▸ WHAT TO DO
Looking at the data below, state how many lines contain "Resort". No other words are wanted.
/---
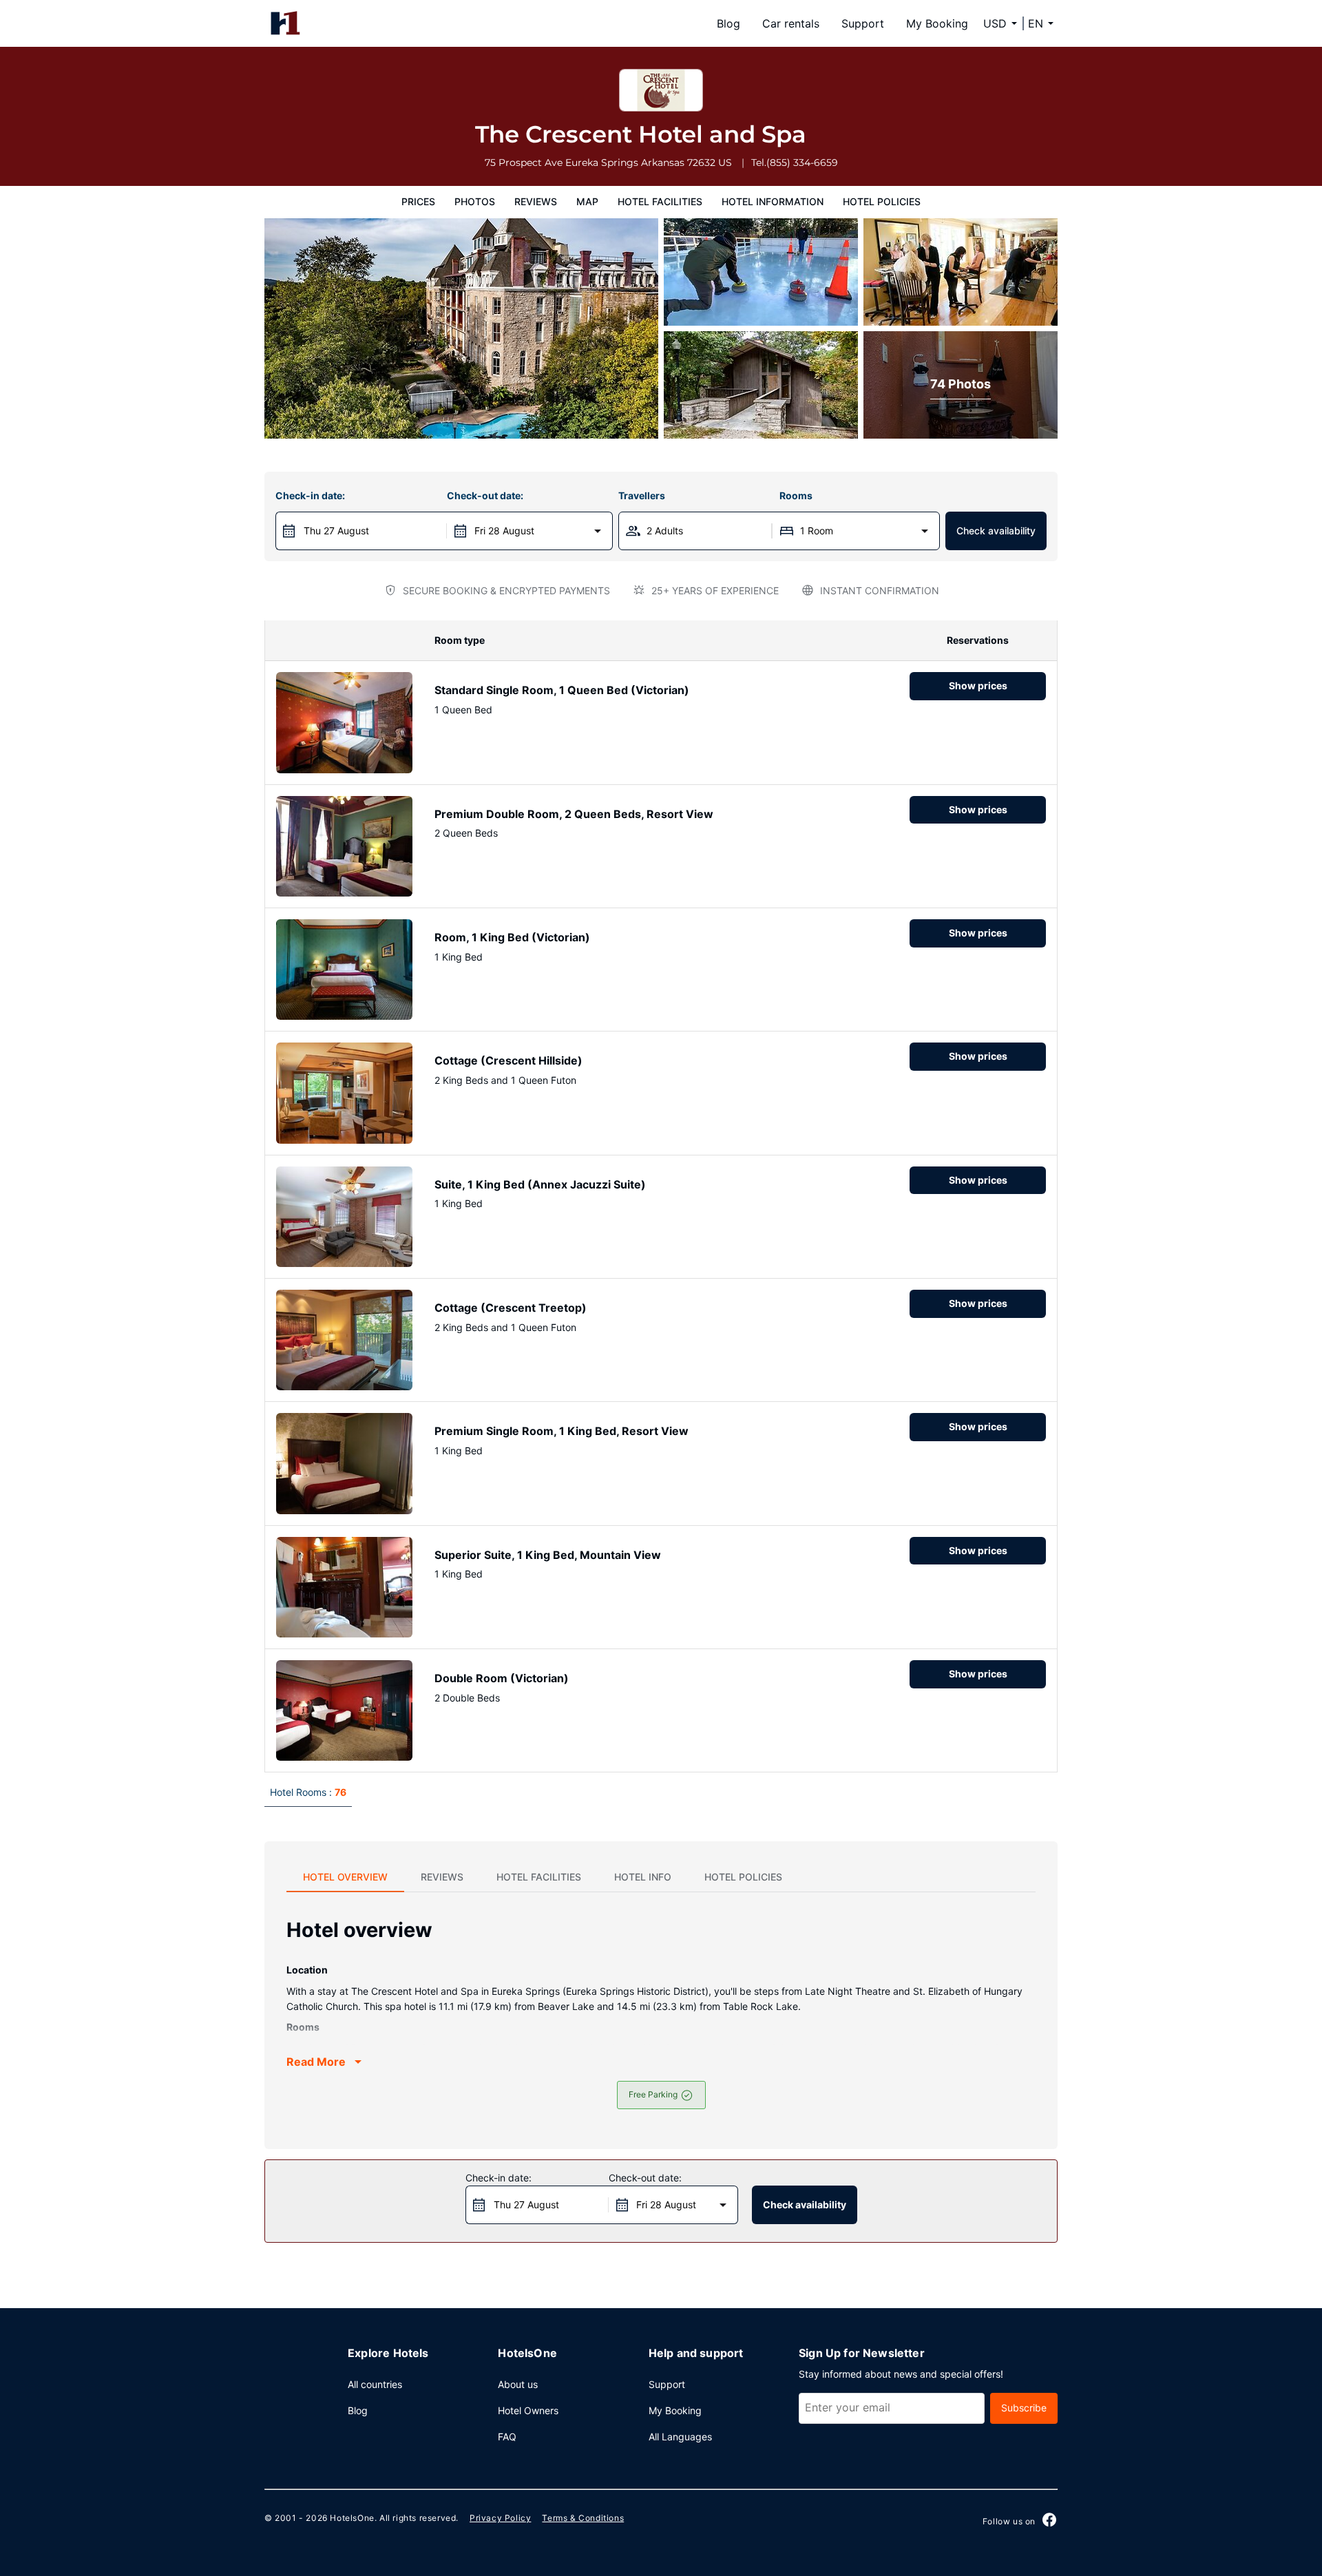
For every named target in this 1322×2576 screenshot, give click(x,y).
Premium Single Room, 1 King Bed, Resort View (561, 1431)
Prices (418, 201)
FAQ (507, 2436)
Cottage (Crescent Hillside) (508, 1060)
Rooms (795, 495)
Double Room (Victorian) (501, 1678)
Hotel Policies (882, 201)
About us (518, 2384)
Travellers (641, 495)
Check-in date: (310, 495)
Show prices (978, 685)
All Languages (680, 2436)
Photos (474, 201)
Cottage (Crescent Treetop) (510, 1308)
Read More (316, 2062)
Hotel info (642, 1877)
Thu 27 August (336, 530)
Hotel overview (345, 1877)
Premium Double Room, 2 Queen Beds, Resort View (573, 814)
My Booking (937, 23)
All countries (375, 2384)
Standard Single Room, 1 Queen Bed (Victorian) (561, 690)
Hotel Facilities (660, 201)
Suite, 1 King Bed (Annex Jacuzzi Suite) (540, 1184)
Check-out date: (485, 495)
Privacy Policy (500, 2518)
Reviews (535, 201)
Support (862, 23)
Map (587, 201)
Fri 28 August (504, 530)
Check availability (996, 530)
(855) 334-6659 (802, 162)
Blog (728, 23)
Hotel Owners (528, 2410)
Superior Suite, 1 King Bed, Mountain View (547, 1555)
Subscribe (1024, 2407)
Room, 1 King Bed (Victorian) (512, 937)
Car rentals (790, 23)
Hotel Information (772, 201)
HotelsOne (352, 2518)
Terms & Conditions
\---
▸ ANSWER SPACE
2